I Will Hold My Breath For Two Weeks.
I feel like my world is falling apart.
To be fair, everyone’s world has fallen apart – at least a little. But I just got some great news that is, for me, awful news.
In fact, I got awful/great news twice.
I found out that many of my senior softball friends are planning to play softball this fall. They are gearing up for a short, but intense, season. Our teams are comprised mostly of men aged 60 and up. Some of these guys are 80+.
Playing sports, to me, is a glorious team effort, where we high-five each other and yell in each other’s faces with both anguish and glee. It is a jumping-up-and-down, try-not-to-run-over-anyone-at-the-plate kind of experience.
We can’t play that kind of game right now. We can’t even safely stand near one another, for fear of killing our friends.
My former softball coach died of coronavirus. Next spring, I expect to read a roster of deaths the same length as a full softball team. And some of those deaths will be from playing fall ball.
I also recently learned that my beloved extended family – the cousins and aunts and uncles who form my most solid base of “family,” – are planning to hold an event that will put everyone I love together in one place. Everyone is older than me (55), and three of them are over the age of 90.
This frightens me. But the worst part is that they will be inviting hundreds of complete strangers into the fray. They are having a yard sale. People will come – with and without masks – and stand two feet away from them, and they will talk and spew and exchange money and probably shake hands. They will break bread together in the most literal way, and they will do it for two solid days with only a short break to rest in between.
I’ve been to this yard sale annually for ten years, but I will not be a part of this endeavor.
Instead, when it is all over, 250 miles away, I will hold my breath for two weeks. I’ll wait and see if they all escape without coronavirus. I’ll wait to see if everyone lives.
In my hometown, an immensely populated area, our county has recently declined to 105 cases per day. Where my yard-sale family lives, the number of cases has recently risen to 100 new cases per day. And while my family canceled the same yard sale in May – when there were only 14 new cases per day – they are forging ahead with the same event just as their area experiences a 700% increase in COVID cases.

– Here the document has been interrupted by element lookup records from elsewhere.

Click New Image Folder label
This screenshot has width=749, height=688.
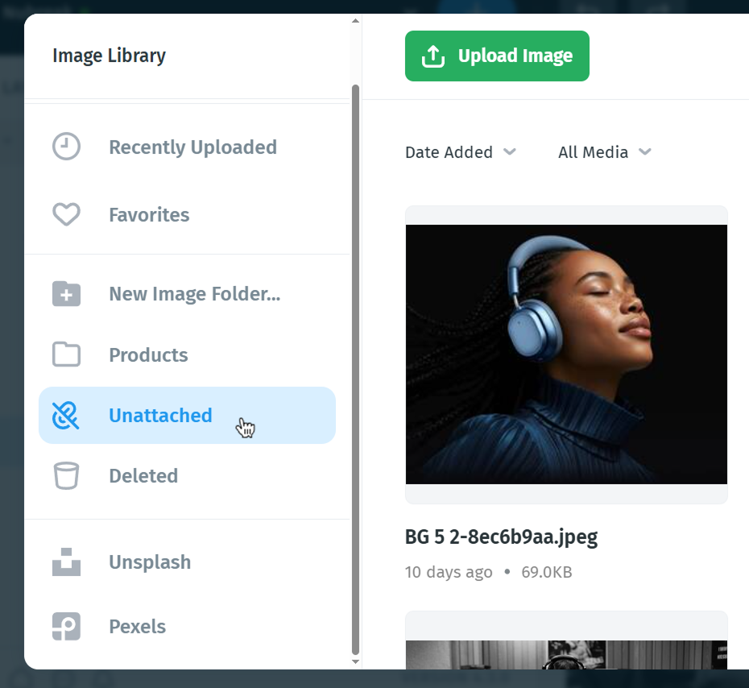point(195,294)
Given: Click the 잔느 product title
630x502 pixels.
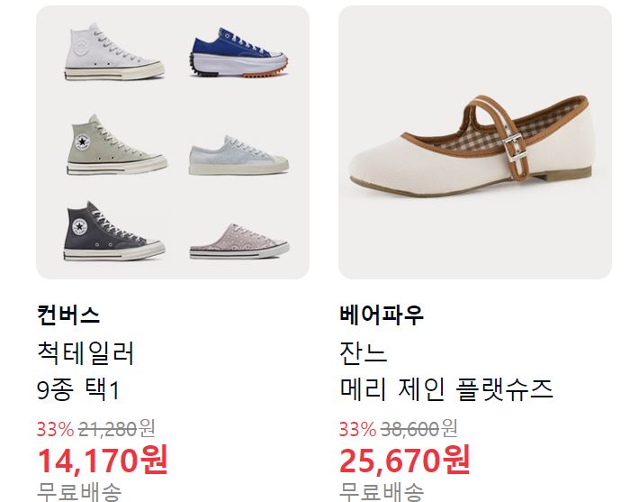Looking at the screenshot, I should pos(364,352).
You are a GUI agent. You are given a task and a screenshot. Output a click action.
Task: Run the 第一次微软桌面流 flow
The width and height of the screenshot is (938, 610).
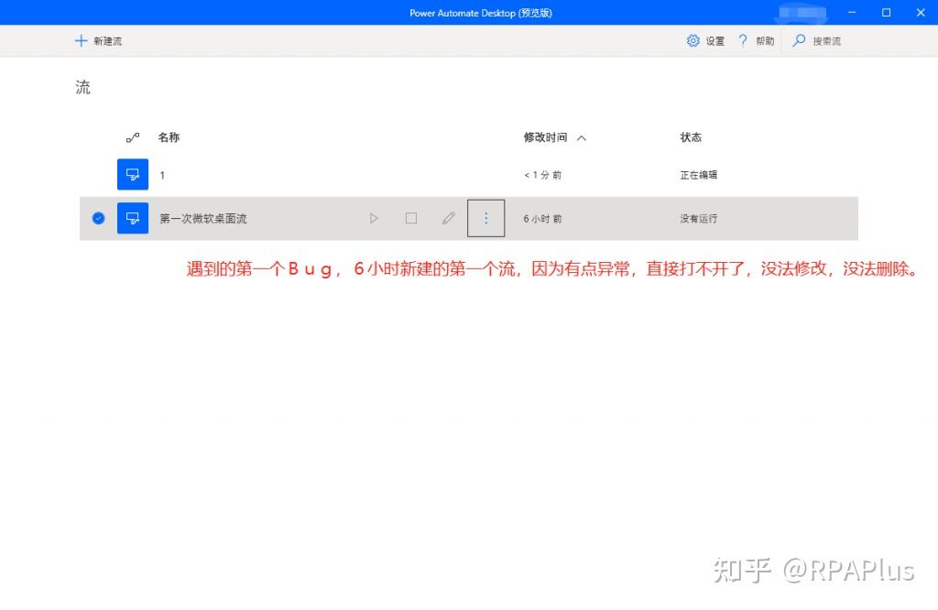click(374, 218)
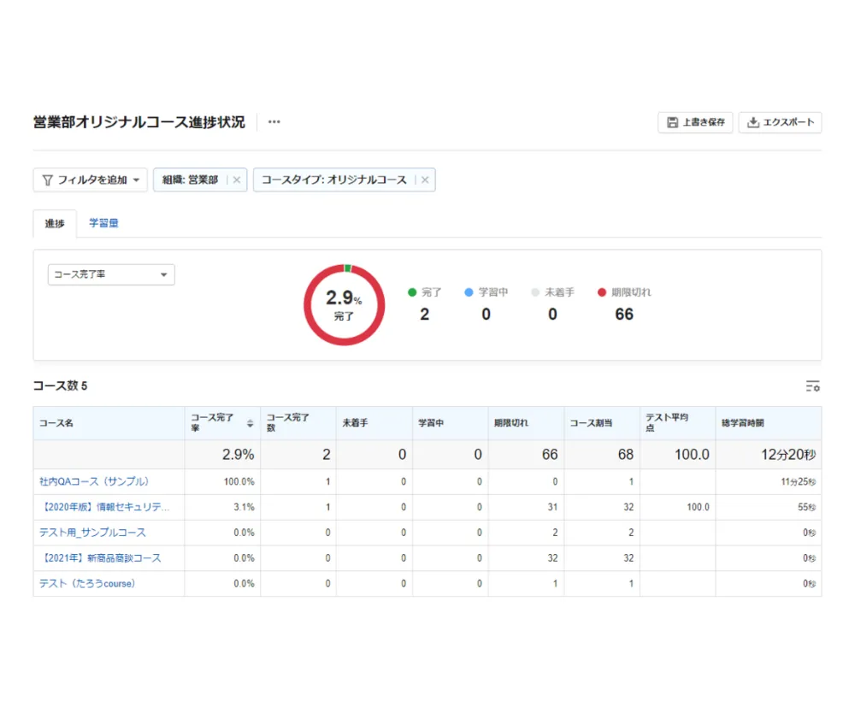This screenshot has width=855, height=707.
Task: Open the three-dot more options menu
Action: (274, 122)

I’m so scared – for them, and to live without them. I’ve been hopeful that this virus would eliminate only those people I didn’t know. (I am a selfish sort.) But already, that’s not been the case.
While my two mature, responsible teenagers stay home from school and talk to their friends only on Instagram and Facetime, my teammates and family have decided they’re tired of waiting for this pandemic to pass.
They’ve decided it’s time, right now, to risk their lives.
The way I see it, we have to work together. We have to hang in there for a few more months, and be responsible, and get this under control before we go back to doing fun things.
But I can’t make decisions for everybody.